RIM (Blackberry) and Apple which were the last of the top 7 smartphone manufacturers in the world contributed 7% of the EBIT share which in three years has risen upto 65%. It was Apple’s iPhone introduction, which was the point at which this re-distribution of wealth started taking shape.Overall handset sales in the second quarter of 2007 accounted for $28 billion, says Asymco, while sales in the same quarter of this year were only up 12 percent to $32 billion. But far more of those recent sales dollars went into Apple’s coffers at the expense of Nokia, Motorola, LG and others. Such revenue erosion can’t continue in the long-term for a company to remain a key player in the industry.
Apple in particular is capturing about half of the available profits with three percent of the units. It dwarfs all the other vendors, more than double the nearest (Nokia). All that in three years and with the added burdens of only four models, a recession and limited distribution.

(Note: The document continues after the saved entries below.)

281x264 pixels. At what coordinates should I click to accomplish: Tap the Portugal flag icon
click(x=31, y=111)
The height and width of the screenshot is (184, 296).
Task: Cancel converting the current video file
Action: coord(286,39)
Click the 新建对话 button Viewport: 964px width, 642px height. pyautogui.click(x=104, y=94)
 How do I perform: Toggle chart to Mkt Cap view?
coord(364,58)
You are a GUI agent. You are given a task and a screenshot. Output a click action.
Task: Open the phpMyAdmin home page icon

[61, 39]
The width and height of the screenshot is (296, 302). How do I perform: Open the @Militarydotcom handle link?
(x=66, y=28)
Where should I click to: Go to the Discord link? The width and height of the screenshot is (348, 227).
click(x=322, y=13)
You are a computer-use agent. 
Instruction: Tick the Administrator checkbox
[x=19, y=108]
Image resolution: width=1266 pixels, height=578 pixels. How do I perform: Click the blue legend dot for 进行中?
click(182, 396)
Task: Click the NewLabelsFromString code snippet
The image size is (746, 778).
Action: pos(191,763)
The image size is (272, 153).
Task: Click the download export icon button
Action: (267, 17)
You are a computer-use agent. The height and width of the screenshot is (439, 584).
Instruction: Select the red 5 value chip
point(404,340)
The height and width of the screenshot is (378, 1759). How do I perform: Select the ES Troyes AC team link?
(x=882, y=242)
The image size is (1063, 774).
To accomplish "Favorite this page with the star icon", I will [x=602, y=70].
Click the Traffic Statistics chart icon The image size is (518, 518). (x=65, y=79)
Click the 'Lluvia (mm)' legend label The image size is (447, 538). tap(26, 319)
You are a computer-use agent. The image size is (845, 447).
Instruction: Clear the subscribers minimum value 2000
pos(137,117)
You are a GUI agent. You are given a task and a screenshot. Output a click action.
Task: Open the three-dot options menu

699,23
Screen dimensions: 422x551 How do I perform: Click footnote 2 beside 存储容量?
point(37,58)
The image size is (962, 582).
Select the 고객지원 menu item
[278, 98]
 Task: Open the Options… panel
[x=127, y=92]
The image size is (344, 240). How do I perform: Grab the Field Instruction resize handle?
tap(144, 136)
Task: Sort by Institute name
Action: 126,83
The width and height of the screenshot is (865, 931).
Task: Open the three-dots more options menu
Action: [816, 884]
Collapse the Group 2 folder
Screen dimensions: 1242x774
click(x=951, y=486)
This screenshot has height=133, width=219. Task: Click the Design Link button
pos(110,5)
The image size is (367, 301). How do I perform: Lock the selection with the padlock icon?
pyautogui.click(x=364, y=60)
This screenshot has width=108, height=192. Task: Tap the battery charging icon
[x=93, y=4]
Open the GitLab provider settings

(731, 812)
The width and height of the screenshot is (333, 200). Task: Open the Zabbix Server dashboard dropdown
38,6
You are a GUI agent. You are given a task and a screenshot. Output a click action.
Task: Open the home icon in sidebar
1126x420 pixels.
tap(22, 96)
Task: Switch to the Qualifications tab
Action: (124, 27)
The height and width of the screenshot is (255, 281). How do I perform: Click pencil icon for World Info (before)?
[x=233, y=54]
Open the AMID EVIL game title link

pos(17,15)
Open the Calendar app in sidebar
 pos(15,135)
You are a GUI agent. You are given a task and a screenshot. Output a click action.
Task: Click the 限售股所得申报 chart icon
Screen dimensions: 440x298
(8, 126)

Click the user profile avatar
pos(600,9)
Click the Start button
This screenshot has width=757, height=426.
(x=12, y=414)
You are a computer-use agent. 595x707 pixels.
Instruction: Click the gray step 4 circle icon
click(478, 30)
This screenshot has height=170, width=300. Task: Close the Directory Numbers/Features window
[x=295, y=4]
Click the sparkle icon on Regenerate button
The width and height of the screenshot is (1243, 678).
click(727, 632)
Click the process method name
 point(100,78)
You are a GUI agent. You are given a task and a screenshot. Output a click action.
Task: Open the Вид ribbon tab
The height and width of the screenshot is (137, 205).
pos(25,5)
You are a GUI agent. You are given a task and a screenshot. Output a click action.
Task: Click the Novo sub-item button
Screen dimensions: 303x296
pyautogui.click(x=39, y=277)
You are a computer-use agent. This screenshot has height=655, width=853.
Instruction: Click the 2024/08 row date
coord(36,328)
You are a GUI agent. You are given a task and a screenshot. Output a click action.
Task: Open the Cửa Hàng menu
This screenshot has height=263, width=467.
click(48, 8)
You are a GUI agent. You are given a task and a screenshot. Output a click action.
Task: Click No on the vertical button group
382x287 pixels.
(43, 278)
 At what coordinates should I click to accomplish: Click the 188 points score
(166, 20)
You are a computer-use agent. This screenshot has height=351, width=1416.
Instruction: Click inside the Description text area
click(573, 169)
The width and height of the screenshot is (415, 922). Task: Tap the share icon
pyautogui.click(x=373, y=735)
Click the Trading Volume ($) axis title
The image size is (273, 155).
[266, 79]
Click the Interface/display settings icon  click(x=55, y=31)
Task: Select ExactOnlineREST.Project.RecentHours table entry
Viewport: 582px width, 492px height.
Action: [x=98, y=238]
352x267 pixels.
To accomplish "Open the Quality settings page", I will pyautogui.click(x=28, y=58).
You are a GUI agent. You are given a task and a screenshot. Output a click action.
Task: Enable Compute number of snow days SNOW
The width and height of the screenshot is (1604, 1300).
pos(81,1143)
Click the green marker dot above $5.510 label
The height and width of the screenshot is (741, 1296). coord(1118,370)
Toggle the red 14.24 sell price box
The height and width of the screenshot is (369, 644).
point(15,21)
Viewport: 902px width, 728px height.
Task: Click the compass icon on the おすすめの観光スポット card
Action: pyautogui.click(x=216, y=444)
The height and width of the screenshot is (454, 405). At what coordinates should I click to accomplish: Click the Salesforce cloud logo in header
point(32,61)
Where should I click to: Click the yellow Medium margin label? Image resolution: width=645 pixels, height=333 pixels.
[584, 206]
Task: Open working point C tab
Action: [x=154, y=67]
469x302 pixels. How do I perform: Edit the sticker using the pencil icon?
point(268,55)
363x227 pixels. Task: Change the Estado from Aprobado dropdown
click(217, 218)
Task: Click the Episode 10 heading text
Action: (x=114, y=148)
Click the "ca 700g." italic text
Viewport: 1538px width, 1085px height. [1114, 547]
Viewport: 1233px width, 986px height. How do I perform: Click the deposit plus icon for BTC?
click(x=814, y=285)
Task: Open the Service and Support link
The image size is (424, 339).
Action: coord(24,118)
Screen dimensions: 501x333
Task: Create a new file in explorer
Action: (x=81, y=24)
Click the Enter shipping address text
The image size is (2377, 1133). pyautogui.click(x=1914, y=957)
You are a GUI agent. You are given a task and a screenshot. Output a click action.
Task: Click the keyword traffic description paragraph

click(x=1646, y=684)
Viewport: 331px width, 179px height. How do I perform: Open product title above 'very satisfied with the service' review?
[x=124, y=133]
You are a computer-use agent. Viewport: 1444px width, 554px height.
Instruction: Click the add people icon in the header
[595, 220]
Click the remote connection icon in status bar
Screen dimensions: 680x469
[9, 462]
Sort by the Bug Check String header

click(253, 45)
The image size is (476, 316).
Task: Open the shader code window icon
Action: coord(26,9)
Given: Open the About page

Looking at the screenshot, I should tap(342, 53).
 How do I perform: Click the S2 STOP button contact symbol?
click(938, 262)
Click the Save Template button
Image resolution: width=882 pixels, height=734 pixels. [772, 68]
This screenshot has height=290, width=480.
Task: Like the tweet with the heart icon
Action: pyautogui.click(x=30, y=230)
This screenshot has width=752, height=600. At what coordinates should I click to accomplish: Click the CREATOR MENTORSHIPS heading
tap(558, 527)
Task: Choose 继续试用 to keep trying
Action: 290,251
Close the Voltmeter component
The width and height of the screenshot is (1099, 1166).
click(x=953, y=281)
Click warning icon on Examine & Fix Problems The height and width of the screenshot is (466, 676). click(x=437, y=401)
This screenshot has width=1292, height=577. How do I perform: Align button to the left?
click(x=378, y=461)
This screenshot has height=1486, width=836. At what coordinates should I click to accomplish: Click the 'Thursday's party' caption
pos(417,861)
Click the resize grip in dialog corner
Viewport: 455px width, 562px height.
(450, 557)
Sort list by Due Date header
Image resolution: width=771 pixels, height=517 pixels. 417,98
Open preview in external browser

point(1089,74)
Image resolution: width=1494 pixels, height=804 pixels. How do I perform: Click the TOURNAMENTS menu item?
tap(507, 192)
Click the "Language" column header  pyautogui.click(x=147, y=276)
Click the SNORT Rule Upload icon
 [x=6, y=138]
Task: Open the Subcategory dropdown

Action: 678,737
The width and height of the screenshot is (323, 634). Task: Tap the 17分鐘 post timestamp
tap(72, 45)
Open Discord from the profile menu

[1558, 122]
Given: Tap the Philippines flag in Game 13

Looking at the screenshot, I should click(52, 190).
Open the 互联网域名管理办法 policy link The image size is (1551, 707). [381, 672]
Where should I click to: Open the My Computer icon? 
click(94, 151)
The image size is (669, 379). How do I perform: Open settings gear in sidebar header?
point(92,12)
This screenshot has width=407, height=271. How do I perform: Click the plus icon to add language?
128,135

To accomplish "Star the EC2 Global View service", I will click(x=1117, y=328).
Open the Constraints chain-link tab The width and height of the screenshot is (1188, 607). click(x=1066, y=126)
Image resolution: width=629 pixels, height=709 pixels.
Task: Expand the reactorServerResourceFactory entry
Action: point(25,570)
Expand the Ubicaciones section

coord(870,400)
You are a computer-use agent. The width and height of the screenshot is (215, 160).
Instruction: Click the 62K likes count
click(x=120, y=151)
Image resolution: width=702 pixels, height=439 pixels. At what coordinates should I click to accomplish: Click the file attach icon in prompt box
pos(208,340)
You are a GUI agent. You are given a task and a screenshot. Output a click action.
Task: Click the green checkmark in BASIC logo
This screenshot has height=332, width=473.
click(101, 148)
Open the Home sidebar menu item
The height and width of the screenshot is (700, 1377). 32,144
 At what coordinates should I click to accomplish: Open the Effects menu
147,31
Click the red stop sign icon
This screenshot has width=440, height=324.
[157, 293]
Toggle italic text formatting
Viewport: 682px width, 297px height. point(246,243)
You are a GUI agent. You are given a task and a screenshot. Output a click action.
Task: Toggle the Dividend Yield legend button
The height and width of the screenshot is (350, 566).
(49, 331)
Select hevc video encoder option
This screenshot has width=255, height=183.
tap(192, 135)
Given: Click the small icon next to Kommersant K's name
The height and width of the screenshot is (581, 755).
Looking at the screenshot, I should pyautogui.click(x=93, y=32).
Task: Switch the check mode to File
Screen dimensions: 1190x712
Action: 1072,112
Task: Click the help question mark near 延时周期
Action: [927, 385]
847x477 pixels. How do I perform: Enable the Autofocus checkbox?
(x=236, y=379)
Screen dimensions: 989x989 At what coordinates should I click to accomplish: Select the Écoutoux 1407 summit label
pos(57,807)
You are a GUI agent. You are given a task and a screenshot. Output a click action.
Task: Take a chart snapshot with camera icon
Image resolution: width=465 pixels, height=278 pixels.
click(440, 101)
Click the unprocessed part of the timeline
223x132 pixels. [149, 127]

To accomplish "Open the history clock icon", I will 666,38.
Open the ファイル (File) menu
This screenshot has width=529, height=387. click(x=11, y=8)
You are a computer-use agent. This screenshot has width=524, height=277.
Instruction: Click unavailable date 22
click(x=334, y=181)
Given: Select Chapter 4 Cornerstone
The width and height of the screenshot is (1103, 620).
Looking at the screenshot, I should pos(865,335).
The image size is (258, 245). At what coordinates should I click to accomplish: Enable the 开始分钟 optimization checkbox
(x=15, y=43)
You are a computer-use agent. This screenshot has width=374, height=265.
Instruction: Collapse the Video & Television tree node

Nokia being the seller of the most handsets overall is an excellent example, as the bulk of its devices don’t bring large amounts of profits relative to the number of sales. To illustrate, Apple enjoys six times the revenue when compared to the average Nokia device due to the average selling price.But the big picture isn’t just Apple taking on Nokia. Handset makers embracing Google Android are earning money, while Research In Motion is also faltering. The turnaround of Motorola and Sony Ericsson and the increases in Samsung shares have been Android powered.